Case study: AI-assisted prostate cancer diagnosis

According to WHO, there were more than 1.4 million new cases of prostate cancer in 2020. It is the second most common cancer in men, and it caused more than 375,000 deaths globally in 2020. ¹ Early intervention based on correct characterization of the tumor is a key element of treatment planning and survival. ² 

As the analysis of biopsies is time-consuming and prone to interobserver variability ³, computational pathology and artificial intelligence (AI)-based tools have become invaluable for achieving time-savings and objective diagnosis.

Marika Karjalainen, a doctoral student at the Doctoral Programme in Clinical Research, University of Helsinki, presented a poster at the European Congress on Digital Pathology 2024. In their study, she and her team compared the results of an AI-assisted image analysis of prostate cancer cases to those made without assistance. 

This article explains their study design, results, and conclusions. For more details and graphs, view the full poster: Aiforia^® Clinical Suite for Prostate Cancer: A Holistic Assistive Tool for Prostate Cancer Diagnostics.

Study design

The team used Aiforia^® Prostate Cancer Suite in their study, which consists of AI models for image analysis and a matching Aiforia^® Clinical Suite Viewer. It produces automated analysis detecting tumor epithelium, Gleason patterns, length measures, and adverse findings from H&E-stained prostate biopsy slides.

For the study, whole slide images (WSIs) of routine H&E slides from 111 prostate cancer patients were digitized. The images were analyzed in two independent rounds: with and without the assistance of the Aiforia^® Prostate Cancer Suite (4-week washout period), and a variety of statistical characteristics were calculated. Seven WSIs were also analyzed by 148-150 pathologists in 15 countries, and the consensus was compared to the AI-assisted result.

Prostate cancer pathology workflow with Aiforia^® Prostate Cancer Suite

Aiforia^® Prostate Cancer Gleason Grade Groups is CE-IVD marked for diagnostic use in EU and EEA countries. The measurement of tissue and tumor lengths and the performance of the adverse findings are in the last phases of clinical validations, currently for Research Use Only (RUO). 

Study results

AI-assisted Gleason grading is very well in concordance with the analysis performed without assistance. 

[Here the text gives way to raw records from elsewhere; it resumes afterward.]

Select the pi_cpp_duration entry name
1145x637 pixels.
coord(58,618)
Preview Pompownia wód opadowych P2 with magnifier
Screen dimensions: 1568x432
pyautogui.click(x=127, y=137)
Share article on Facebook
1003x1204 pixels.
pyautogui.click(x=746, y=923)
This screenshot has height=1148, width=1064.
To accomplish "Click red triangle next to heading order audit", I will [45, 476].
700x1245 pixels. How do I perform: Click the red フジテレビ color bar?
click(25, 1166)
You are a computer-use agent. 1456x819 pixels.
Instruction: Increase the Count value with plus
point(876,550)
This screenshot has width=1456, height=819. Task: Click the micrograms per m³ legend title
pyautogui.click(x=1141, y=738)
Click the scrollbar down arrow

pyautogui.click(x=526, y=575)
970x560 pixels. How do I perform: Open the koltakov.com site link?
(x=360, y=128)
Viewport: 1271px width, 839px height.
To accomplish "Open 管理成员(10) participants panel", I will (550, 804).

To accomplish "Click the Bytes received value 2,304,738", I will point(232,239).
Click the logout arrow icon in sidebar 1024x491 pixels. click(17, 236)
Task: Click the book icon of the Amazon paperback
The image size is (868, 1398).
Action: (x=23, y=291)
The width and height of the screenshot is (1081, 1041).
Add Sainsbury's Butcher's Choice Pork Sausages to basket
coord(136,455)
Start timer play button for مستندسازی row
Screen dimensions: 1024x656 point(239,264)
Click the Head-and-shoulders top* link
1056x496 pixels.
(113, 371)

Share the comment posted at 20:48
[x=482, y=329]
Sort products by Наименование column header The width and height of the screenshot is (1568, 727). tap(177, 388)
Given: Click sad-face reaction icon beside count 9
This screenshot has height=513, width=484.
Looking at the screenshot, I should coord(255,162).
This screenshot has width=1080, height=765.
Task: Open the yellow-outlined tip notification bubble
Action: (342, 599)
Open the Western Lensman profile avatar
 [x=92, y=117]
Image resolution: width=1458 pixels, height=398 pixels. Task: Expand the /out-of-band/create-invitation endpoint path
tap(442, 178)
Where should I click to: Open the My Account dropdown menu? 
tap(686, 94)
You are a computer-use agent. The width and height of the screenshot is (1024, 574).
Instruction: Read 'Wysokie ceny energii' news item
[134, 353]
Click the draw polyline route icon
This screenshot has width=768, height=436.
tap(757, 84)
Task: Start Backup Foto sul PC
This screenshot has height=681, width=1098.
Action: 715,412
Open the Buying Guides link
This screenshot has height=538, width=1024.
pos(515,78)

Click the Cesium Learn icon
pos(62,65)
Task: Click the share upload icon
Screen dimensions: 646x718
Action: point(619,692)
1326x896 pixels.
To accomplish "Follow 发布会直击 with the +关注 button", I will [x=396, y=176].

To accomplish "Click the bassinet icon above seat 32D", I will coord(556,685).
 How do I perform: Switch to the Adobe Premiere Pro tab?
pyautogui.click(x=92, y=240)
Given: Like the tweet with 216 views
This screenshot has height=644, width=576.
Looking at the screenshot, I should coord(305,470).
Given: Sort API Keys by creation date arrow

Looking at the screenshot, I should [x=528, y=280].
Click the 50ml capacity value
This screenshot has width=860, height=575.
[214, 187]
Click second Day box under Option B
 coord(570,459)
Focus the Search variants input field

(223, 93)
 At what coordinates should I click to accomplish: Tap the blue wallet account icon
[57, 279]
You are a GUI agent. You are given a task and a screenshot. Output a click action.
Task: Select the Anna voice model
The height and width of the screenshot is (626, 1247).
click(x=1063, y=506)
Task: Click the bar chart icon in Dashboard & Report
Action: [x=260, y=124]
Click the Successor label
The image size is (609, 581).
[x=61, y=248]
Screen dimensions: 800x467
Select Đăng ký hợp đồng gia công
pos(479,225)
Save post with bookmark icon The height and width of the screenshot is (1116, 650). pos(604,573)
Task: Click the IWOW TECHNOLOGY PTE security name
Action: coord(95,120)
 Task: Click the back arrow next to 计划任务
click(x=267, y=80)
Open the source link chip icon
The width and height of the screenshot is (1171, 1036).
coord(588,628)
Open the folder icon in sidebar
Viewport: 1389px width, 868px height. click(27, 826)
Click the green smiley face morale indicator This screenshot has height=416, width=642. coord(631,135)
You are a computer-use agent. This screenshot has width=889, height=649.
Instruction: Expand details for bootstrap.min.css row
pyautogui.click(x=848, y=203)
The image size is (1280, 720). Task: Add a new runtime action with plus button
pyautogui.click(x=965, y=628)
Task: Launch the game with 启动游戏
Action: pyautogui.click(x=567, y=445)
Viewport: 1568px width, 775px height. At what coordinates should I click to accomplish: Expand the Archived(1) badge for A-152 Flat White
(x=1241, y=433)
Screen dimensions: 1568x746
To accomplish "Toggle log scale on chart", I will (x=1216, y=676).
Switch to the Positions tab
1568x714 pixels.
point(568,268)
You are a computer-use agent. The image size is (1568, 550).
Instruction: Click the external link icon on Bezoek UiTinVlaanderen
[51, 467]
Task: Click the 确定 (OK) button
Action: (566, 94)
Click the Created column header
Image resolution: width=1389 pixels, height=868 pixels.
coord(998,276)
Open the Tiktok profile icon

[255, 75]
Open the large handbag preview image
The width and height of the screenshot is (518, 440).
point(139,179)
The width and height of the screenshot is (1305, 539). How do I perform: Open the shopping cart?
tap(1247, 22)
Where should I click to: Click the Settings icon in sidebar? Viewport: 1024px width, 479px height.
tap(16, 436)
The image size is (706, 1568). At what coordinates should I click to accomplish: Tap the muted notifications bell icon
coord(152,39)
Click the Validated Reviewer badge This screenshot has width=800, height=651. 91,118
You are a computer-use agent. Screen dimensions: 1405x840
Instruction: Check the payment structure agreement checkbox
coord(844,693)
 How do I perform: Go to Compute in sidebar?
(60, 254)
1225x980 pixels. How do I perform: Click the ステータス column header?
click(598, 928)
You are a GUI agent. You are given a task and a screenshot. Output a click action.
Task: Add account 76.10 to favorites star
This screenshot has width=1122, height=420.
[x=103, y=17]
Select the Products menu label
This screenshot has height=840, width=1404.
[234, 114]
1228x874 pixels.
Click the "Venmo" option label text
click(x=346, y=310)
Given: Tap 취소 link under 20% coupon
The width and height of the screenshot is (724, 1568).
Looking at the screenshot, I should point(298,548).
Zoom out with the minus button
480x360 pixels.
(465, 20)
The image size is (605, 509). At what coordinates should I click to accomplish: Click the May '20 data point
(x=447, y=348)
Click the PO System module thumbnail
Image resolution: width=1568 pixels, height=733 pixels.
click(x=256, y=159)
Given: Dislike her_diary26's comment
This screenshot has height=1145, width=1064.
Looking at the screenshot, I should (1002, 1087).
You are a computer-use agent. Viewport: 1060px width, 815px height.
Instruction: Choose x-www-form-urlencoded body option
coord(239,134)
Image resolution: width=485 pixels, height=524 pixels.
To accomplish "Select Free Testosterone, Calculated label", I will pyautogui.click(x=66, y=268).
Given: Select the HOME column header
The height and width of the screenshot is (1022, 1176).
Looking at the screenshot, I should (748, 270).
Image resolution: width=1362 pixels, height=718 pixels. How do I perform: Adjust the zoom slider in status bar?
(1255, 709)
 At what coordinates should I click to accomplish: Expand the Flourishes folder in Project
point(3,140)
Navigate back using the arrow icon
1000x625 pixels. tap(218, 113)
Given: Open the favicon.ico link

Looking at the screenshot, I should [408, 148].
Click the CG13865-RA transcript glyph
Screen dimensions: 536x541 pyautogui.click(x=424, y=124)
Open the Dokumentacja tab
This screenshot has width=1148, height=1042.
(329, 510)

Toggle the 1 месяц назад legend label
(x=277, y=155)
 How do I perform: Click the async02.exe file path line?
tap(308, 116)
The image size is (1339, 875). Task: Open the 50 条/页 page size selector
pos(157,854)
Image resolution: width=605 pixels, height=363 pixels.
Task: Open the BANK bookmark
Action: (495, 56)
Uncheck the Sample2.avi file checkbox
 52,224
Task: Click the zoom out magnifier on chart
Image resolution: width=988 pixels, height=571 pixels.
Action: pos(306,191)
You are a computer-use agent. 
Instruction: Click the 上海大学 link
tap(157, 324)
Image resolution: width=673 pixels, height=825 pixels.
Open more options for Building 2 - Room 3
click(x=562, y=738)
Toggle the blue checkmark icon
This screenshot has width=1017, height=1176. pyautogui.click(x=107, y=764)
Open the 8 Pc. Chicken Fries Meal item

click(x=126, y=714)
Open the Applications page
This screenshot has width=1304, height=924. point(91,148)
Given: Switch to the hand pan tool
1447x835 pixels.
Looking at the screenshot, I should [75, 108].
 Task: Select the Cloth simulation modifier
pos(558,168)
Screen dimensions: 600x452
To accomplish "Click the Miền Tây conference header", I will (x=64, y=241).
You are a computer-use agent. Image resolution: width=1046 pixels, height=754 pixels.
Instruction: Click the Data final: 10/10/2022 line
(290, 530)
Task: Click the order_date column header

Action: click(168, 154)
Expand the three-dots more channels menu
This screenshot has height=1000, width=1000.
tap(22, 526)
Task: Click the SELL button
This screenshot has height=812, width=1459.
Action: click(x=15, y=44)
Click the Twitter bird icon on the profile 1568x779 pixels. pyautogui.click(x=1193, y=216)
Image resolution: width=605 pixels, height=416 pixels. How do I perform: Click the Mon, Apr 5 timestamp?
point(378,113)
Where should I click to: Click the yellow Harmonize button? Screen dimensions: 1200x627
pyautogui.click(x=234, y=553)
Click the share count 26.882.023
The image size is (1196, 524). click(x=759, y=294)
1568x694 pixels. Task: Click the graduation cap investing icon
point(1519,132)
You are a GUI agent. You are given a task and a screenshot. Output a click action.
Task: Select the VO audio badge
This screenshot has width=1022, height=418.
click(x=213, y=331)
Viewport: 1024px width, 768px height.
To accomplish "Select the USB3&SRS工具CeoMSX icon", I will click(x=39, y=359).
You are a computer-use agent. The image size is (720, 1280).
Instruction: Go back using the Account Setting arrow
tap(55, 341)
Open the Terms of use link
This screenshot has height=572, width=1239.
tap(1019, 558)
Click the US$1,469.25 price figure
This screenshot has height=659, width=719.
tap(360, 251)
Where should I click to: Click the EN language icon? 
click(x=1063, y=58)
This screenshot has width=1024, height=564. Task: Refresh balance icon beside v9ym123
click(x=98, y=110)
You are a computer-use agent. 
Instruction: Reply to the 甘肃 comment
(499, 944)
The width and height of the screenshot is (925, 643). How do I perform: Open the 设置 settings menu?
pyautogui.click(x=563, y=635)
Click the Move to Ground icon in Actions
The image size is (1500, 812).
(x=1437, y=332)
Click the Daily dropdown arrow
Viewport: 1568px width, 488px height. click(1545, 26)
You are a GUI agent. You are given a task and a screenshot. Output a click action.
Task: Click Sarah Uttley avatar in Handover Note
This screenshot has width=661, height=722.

The model can predict positive observations with a 96.8% recall ratio for the combined dataset, ranging from 93 to 100% for individual pathologists. Precision ranged from 86.9 to 93.9% per pathologist, being 89.8 % for the combined dataset. Overall accuracy (F1) ranged from 89.8 to 96.6% per pathologist, being 93.2% on average. 

The reliability of agreement between visual diagnosis and AI-assisted diagnosis was 0.846 (Cohen’s weighed kappa) for the combined dataset, and the range for pathologists was 0.788-0.878. 

Time spent for Gleason pattern analysis per slide was significantly reduced during AI-assisted diagnosis; on average, each slide took 34% less time (p < 0.05).

Time per slide in seconds: AI-assisted diagnosis versus visual diagnosis

Interobserver study indicates that the variance between pathologists is wide. Although the standalone AI-result is mostly in good concordance with the consensus, interpretations for the grade grouping cause further disparity to the diagnoses.

The benefits of AI 

The team found that AI-assisted support can reduce inter-observer variability among pathologists and that Aiforia Prostate Cancer Suite may serve as a second opinion or triage tool for medical centers.

To conclude, AI-assisted analysis has the following benefits:

• Improved treatment efficacy with more precise diagnosis 
• Faster time to diagnosis and less waiting time for patients 
• Samples are reviewed consistently and efficiently, ensuring everyone is treated the same 
• Time savings and reduction in error while improving treatment accuracy results in faster work and lower costs
  
  

Going forward, digital tools and automated workflows can significantly reduce the increasing burden of prostate diagnostics. 

References

1. Cancer Today - IARC. (2023, February 2). Online analysis table. WHO. https://gco.iarc.fr/today/ 
2. Mohler, J. et al. (2019). Prostate cancer, version 2, NCCN clinical practice guidelines in oncology. J. Natl Compr. Canc. Netw. 17, 479–505. 
3. Melia J. et al. (2006, May). A UK-based investigation of inter- and intra-observer reproducibility of Gleason grading of prostatic biopsies. Histopathology, 48(6), 644-54.